KafkaProducer operator design
The KafkaProducer operator is used to produce messages on Kafka topics. The operator can be configured to produce messages to one or more topics.
Apache Kafka - Supported Version
These operators will only support Apache Kafka v0.10.2 and newer. For older versions of Kafka, it is recommended that the Kafka operators from the com.ibm.streamsx.messaging toolkit be used.
Supported SPL Types
The operator supports the following SPL types for the key and message attributes:
- rstring
- int32/int64
- uint32/uint64
- float32/float64
- blob
Parameters
Parameter Name | Default | Description |
---|---|---|
clientId | random generated | the client ID |
propertiesFile | Specifies the name of the properties file containing Kafka properties. | |
appConfigName | Specifies the name of the application configuration containing Kafka properties. | |
userLib | ‘[application_dir]/etc/libs’ | Allows the user to specify paths to JAR files that should be loaded into the operators classpath. This is useful if the user wants to be able to specify their own partitioners. The value of this parameter can either point to a specific JAR file, or to a directory. In the case of a directory, the operator will load all files ending in *.jar into the classpath. By default, this parameter will load all jar files found in |
topic | Specifies the topic(s) that the producer should send messages to. The value of this parameter will take precedence over the topicAttrName parameter. This parameter will also take precedence if the input tuple schema contains an attribute named topic . |
|
messageAttribute | “message” | Specifies the attribute on the input port that contains the message payload. If not specified, the operator will look for an input attribute named “message”. If this parameter is not specified and there is no input attribute named “message”, the operator will throw an exception and terminate. |
keyAttribute | “key” | Specifies the input attribute that contains the Kafka key value. If not specified, the operator will look for an input attribute named “key”. |
topicAttribute | “topic” | Specifies the input attribute that contains the name of the topic that the message should be written to.

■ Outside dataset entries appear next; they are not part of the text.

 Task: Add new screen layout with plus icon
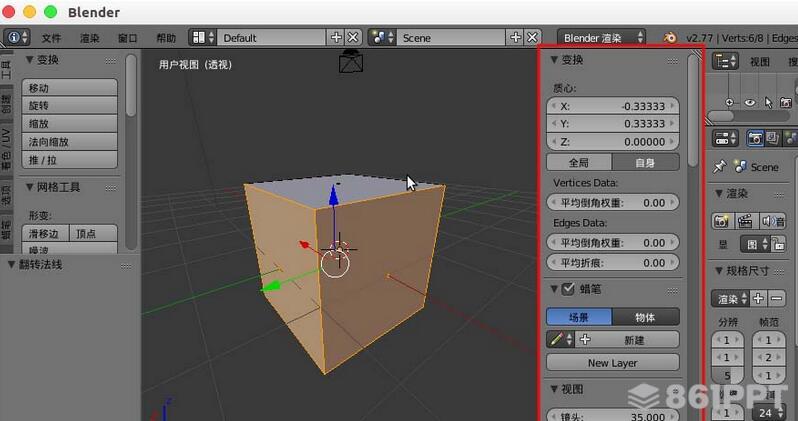(x=336, y=37)
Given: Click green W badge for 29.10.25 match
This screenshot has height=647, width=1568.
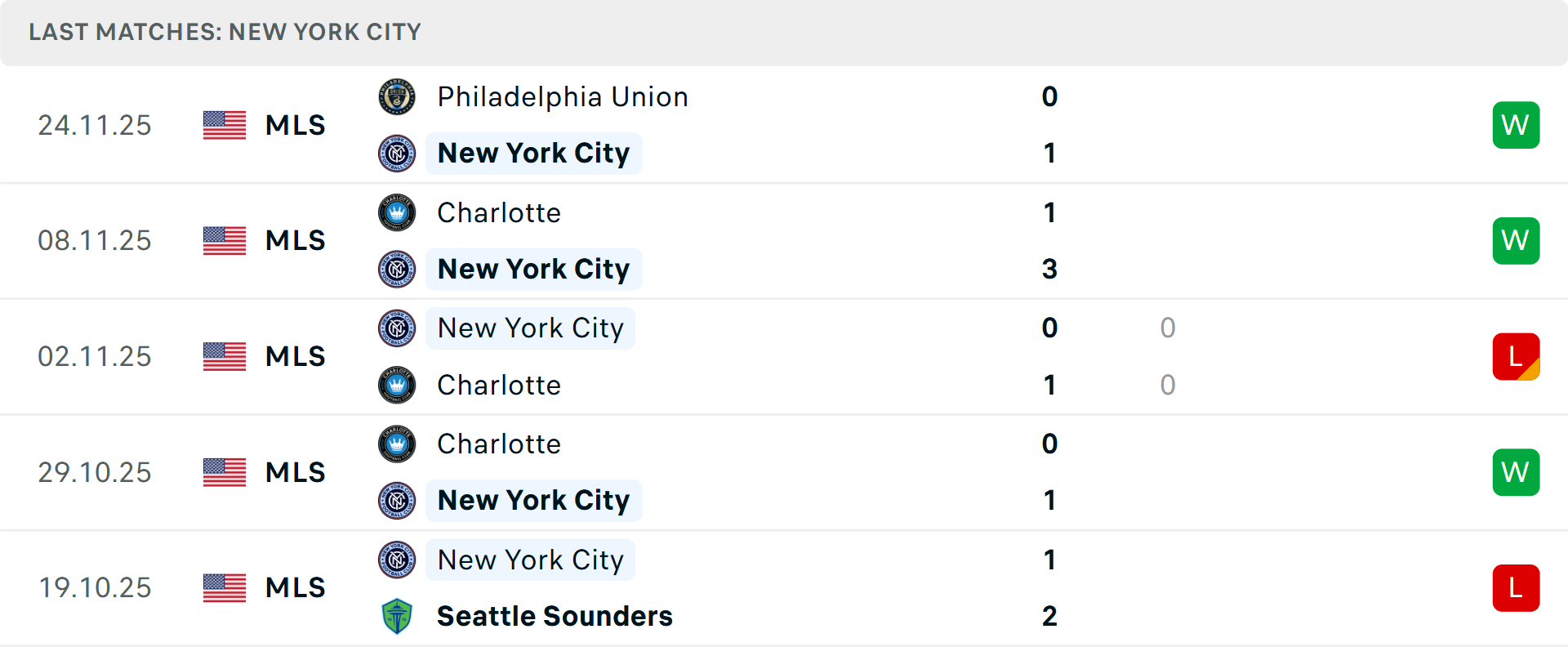Looking at the screenshot, I should click(x=1516, y=472).
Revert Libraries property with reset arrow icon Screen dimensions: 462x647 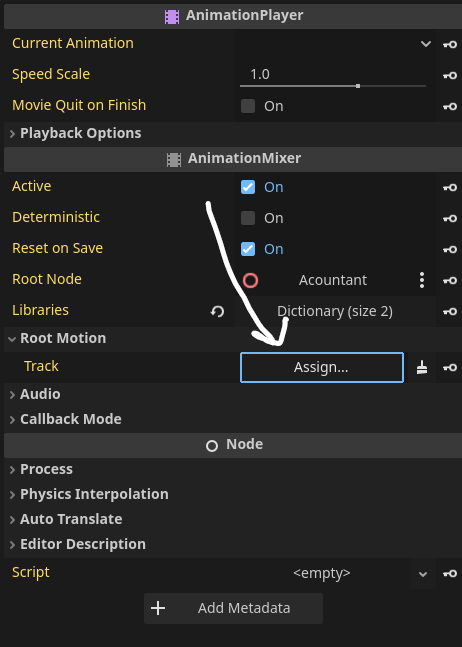click(217, 311)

If this parameter is not specified, the operator will attempt to look for an input attribute named topic . This parameter value is overridden if the topic parameter is specified. |
timestampAttribute | “messageTimestamp” | Specifies the attribute on the input port that contains the timestamp for the message. If not specified, the operator will look for an input attribute named messageTimestamp. If this parameter is not specified and there is no input attribute named messageTimestamp, the operator will use the timestamp provided by Kafka (broker config log.message.timestamp.type=\[CreateTime\|LogAppendTime\] ). |
partitionAttribute | “partition” | Specifies the input attribute that contains the partition number that the message should be written to. If this parameter is not specified, the operator will look for an input attribute named partition. If the user does not indicate which partition the message should be written to, then Kafka’s default partitioning strategy will be used instead (partition based on the specified partitioner or in a round-robin fashion). |
consistentRegionPolicy | AtLeastOnce | Enables at least once or transactional producer in consistent region |
flush | 0 | Flushes the producer every N tuples, i.e. makes all accumulated batches ready to send and sends them. When not set or less than 1, the flush is adaptive dependent on buffer utilization and flush duration. |
Automatic Serialization
The operator will automatically select the appropriate serializers for the key and message based on their types. The following table outlines which serializer will be used given a particular type:
Serializer | SPL Types |
---|---|
org.apache.kafka.common.serialization.StringSerializer | rstring |
org.apache.kafka.common.serialization.IntegerSerializer | int32, uint32 |
org.apache.kafka.common.serialization.LongSerializer | int64, uint64 |
org.apache.kafka.common.serialization.DoubleSerializer | float64 |
org.apache.kafka.common.serialization.FloatSerializer | float32 |
org.apache.kafka.common.serialization.ByteArraySerializer | blob |
Users can override this behaviour and specify which serializer to use by setting the key.serializer
and value.serializer
properties.
Input Ports
The operator will have a single input port. The messageAttrName
, partitionAttribute
, topicAttribute
, timestampAttribute
, and keyAttrName
parameters are used to specify
the input attributes that contain the message and key values, respectively. Each tuple received by this operator will be written to the topic.
Output Ports
Since toolkit version 2.2.0, the operator can be configured with an optional output port for status tuples. Dependent on the outputErrorsOnly parameter, the operator submits tuples only for failed input tuples or for each input tuple. The stream schema must contain one tuple attribute that mirrors the input tuple, and one attribute that contains an optional error description for failed input tuples. Details can be found in the SPL documentation.
Consistent Region Strategy
The operator can be part of a consistent region, however it cannot be the start of a consistent region. The operator is capable of supporting at least once message delivery semantics and transactional message delivery. On drain, the producer operator is flushed, i.e. all accumulated records are immediately sent.
Error Handling
Synchronous exceptions due to send()
Exception | Handling |
---|---|
InterruptException | Rethrow the exception, causing operator to restart |
SerializationException | Rethrow the exception, causing operator to restart |
TimeoutException - | Rethrow the exception, causing operator to restart |
KafkaException - | Rethrow the exception, causing operator to restart |
Asynchronous exceptions caught in Callback
Exception | Handling |
---|---|
InvalidTopicException | Fatal, non-retriable. Rethrow the exception, causing operator to restart. |
OffsetMetadataTooLargeException | Fatal, non-retriable. Rethrow the exception, causing operator to restart. |
RecordBatchTooLargeException | Fatal, non-retriable. Rethrow the exception, causing operator to restart. |
RecordTooLargeException | Fatal, non-retriable. Rethrow the exception, causing operator to restart. |
UnknownServerException | Fatal, non-retriable. Rethrow the exception, causing operator to restart. |
CorruptRecordException | Retriable (if retries > 0). If caught in callback, rethrow the exception, causing operator to restart. |